* **Challenges**
A. Summarize the Yocto build notes in two sentences.
B. Reproduce the part of the Yocto build notes from "sudo MACHINE=<tx10> ./create-yocto-sdcard.sh" to "name. Choose between fsl-image-gui or fsl-image-qt5.".

* **Extract to read**

☆ ☆ ☆

You can use following bitbake commands to do that:
bitbake -c clean recipe
That command remove tmp dir.
bitbake -c cleanall recipe
Remove tmp dir and sstate-cache.
bitbake -c cleansstate recipe
Remove tmp dir and sstate-cache and downloads.
To deploy the image you can use the Itron SD card creation script.
sudo MACHINE=<tx10> ./create-yocto-sdcard.sh [options] /dev/sdX
example:
sudo MACHINE=tx10 ./create-yocto-sdcard.sh -b build_xwayland -i fsl-image-qt5 -a /dev/sdd
-
-h Display help message
-
-s Only show partition sizes to be written, without actually write them
-
-a Automatically set the rootfs partition size to fill the SD card
-
-i Select an alternative image name. Choose between fsl-image-gui or fsl-image-qt5.
-
-r Create recovery card. You can use that card to install Yocto on the eMMC.
-
-rb Select an alternative building directory for recovery (eMMC) image.
-
-ri Select an alternative image name for recovery (eMMC) image. Choose between fsl-image-gui or fsl-image-qt5.

☆ ☆ ☆

* **Information supplied**
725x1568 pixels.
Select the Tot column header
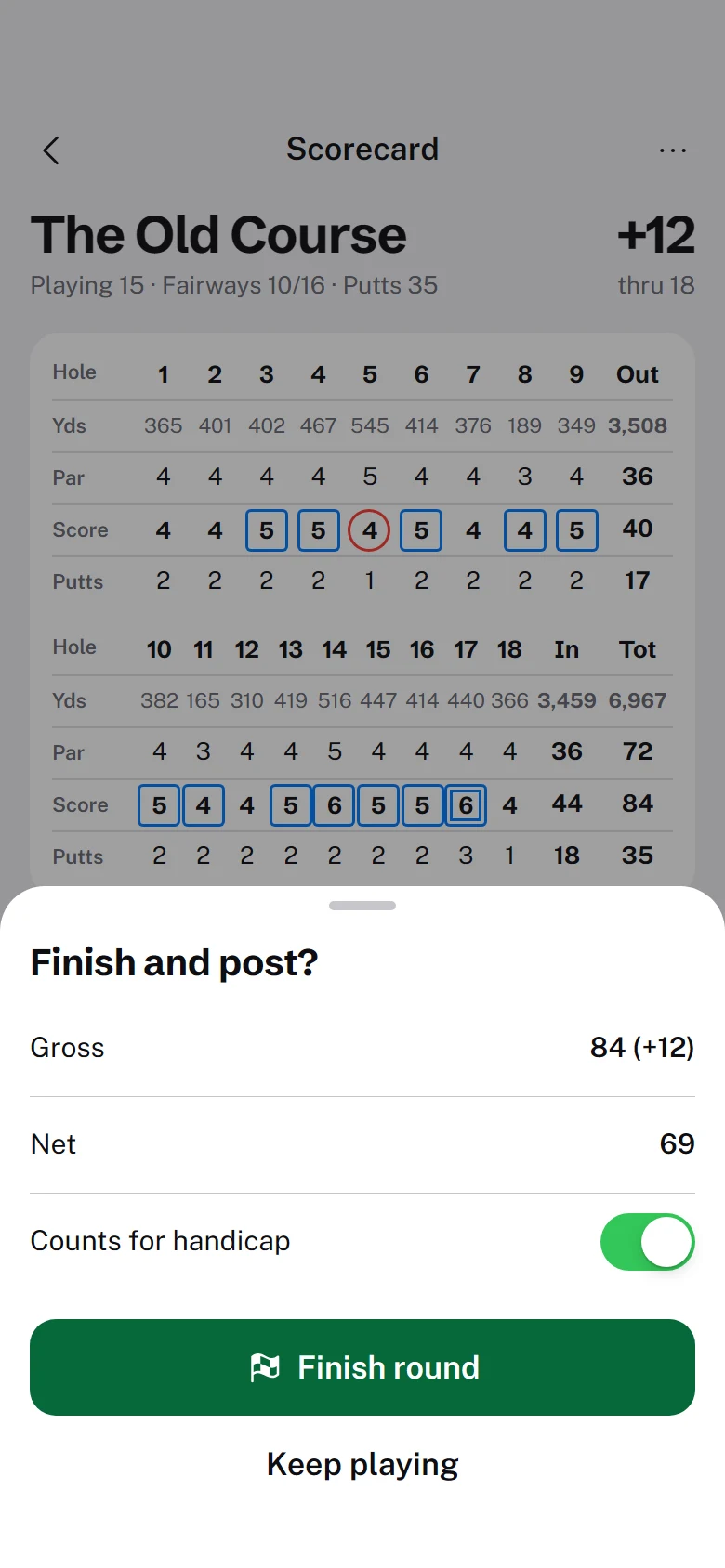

☆ ☆ ☆

* **Solutions per task**
A. The Yocto build notes list three bitbake commands for cleaning a recipe: clean removes the tmp dir, cleanall also removes the sstate-cache, and cleansstate removes those plus the downloads. They then explain how to deploy the image with the Itron SD card creation script, giving its command form, an example, and options such as -a to fill the SD card with the rootfs partition, -i to choose an image name, and -r to create a recovery card.

B.
sudo MACHINE=<tx10> ./create-yocto-sdcard.sh [options] /dev/sdX
example:
sudo MACHINE=tx10 ./create-yocto-sdcard.sh -b build_xwayland -i fsl-image-qt5 -a /dev/sdd
-
-h Display help message
-
-s Only show partition sizes to be written, without actually write them
-
-a Automatically set the rootfs partition size to fill the SD card
-
-i Select an alternative image name. Choose between fsl-image-gui or fsl-image-qt5.